Nach dieser praxisnahen Einführung ging es für die Schüler schließlich daran, das Erlernte nun daheim selber umzusetzen, wobei erste Hürden genommen werden mussten: Wo bekommt man ein Krautfass mit passenden Holzbrettern und Stein her und wie haben es die eigenen Großeltern eigentlich früher gemacht? Wie manche Kursteilnehmer grinsend berichteten, entwickelte sich diese „Hausaufgabe“ letztlich zu einem Projekt, bei dem die ganze Familie nebst Großeltern und Anverwandten mit eingebunden wurde, wo alte Rezepte herausgekramt und Bekannte zu diesem Thema befragt wurden.

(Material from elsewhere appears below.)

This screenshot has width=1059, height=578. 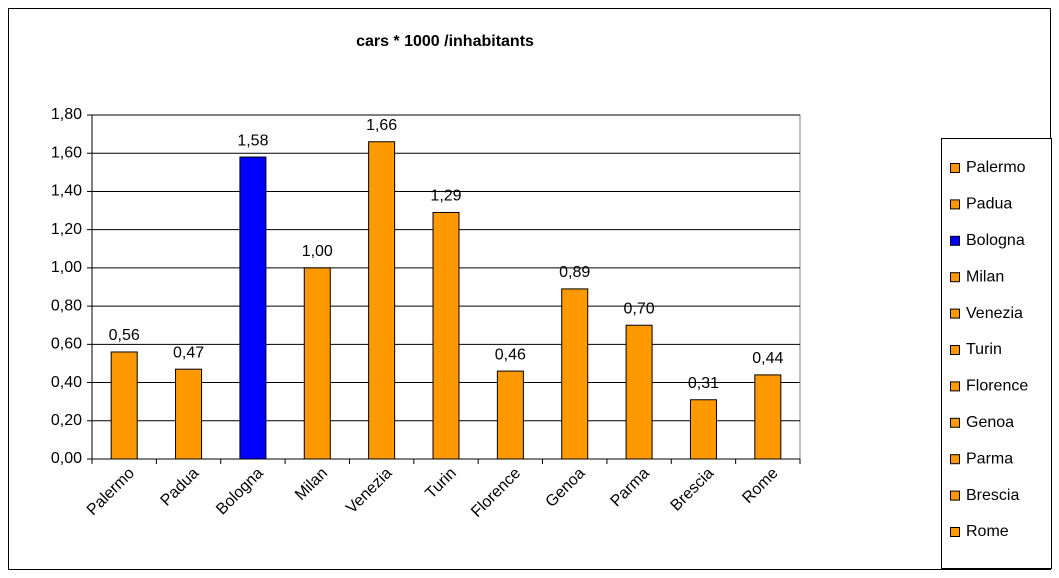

Dem aus Konnersreuth stammenden Marius Ulrich gelang es auf Anhieb so gut, dass dessen Familie begeistert beschloss, auch in den kommenden Jahren wieder Sauerkraut herzustellen. Es wurde sogar der Kauf eines 75 Liter Fasses ins Auge gefasst, da die eingestampften 35 Kilo derart reißenden Absatz bei der Verwandtschaft gefunden hatten, dass für die eigene Familie fast nichts übrig blieb. Und Simon Günthner berichtete grinsend, dass sich Geschwister, die bislang keine Fans von Sauerkraut gewesen waren, das selber produzierte plötzlich gut schmecken ließen.

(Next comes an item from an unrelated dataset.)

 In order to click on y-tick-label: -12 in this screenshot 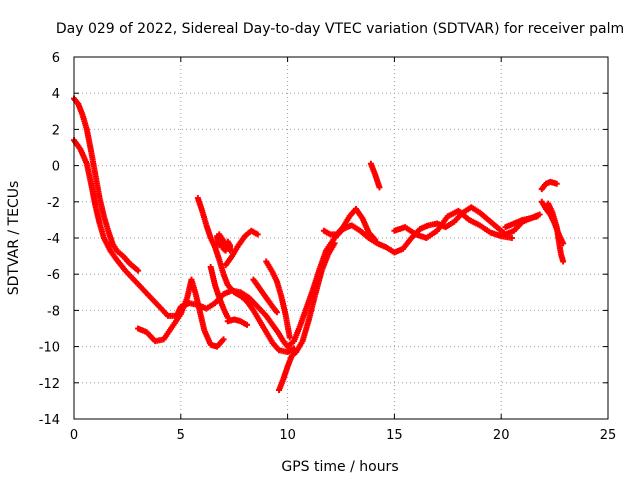, I will do `click(50, 384)`.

Als Glücksfall der ganz besonderen Art entpuppte sich die Teilnehmerin Johanna Kreger aus Leonberg, da diese unter den wohlwollenden Blicken ihrer Großmutter, der mit 69 Jahren noch überaus rüstigen Altbäuerin Irmgard Härtl, den Weg vom winzigen Samenkorn bis zum voll entwickelten und erntereifen Kohlkopf nachzeichnet. Dass hier nicht immer alles nach Plan läuft, zeigte sich im Frühjahr, als die aufgegangenen Pflänzchen gefräßigen Schnecken zum Opfer fielen und deshalb nochmals ausgesät werden musste. Dennoch gelang es beiden, die zweite Pflanzengeneration auf`s Feld zu bringen. Und wer an einem Nachmittag über 150 Pflänzchen gesteckt bzw. Unkraut zwischen den Beetreihen gehackt hat, weiß am Abend auch, warum es im Kreuz zwickt und zwackt.

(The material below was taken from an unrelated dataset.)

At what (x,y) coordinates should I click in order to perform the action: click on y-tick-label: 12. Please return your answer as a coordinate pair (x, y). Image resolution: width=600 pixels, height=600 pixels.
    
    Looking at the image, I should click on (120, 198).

In dieser Form sicherlich ungewöhnlicher Abschluss des Seminars war am vorletzten Schultag eine Verkostung, zu der neben dem Schulleiter und dessen Stellvertreter auch die beiden Oberstufenkoordinatoren eingeladen waren und die sich selber ein kulinarisches Bild von den Ergebnissen machen durften. Zu frischen Hofer Bratwürsten vom Grill wurden zwei unterschiedliche Rezeptvarianten an Sauerkraut gereicht, nämlich das typisch oberpfälzische, schlotziger gemacht durch Zugabe kleingeriebener Kartoffeln und daneben die Arzberger Variante, welche durch Verwendung von Zwiebeln beeindruckte.

Und wenn durch dieses Seminar in Zukunft manche Familien wieder selber „ihr“ Sauerkraut herstellen, dann hätte dieser unkonventionelle Geschichtsunterricht seinen Zweck voll erfüllt hätte, nämlich die Beschäftigung mit Heimat, Tradition und Brauchtum.